# START OF DATASET CONTENT
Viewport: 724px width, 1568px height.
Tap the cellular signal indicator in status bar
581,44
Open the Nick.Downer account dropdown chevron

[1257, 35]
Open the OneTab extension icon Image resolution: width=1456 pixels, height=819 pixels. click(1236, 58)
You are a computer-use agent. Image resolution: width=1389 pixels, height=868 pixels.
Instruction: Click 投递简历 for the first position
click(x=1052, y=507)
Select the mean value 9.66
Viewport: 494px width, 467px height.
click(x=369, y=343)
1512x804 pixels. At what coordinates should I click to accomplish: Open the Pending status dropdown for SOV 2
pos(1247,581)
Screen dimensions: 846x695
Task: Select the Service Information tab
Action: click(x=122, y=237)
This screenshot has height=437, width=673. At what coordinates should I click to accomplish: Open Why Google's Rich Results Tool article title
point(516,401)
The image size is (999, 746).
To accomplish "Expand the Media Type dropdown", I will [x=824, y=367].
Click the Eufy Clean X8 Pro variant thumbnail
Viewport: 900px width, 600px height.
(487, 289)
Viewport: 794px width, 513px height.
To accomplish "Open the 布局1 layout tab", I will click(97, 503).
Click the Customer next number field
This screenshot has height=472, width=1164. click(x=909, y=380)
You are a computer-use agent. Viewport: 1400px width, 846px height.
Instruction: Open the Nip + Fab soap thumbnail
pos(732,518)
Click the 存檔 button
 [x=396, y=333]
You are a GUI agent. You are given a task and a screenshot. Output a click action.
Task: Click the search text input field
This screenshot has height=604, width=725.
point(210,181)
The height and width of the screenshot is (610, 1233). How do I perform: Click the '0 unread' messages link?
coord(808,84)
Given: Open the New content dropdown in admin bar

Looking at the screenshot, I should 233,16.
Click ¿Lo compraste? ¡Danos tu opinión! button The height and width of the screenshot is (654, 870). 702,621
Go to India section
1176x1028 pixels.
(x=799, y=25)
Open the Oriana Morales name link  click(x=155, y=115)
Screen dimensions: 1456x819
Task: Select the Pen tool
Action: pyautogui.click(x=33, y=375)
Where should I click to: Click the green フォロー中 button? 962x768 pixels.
# END OF DATASET CONTENT
**PROBLEM REQUIREMENTS:**
Please quote the records above verbatim from the line with "Click the Customer next number field" to the line with "[x=396, y=333]", both included.

**TASK OUTPUT:**
Click the Customer next number field
This screenshot has height=472, width=1164. click(x=909, y=380)
You are a computer-use agent. Viewport: 1400px width, 846px height.
Instruction: Open the Nip + Fab soap thumbnail
pos(732,518)
Click the 存檔 button
 [x=396, y=333]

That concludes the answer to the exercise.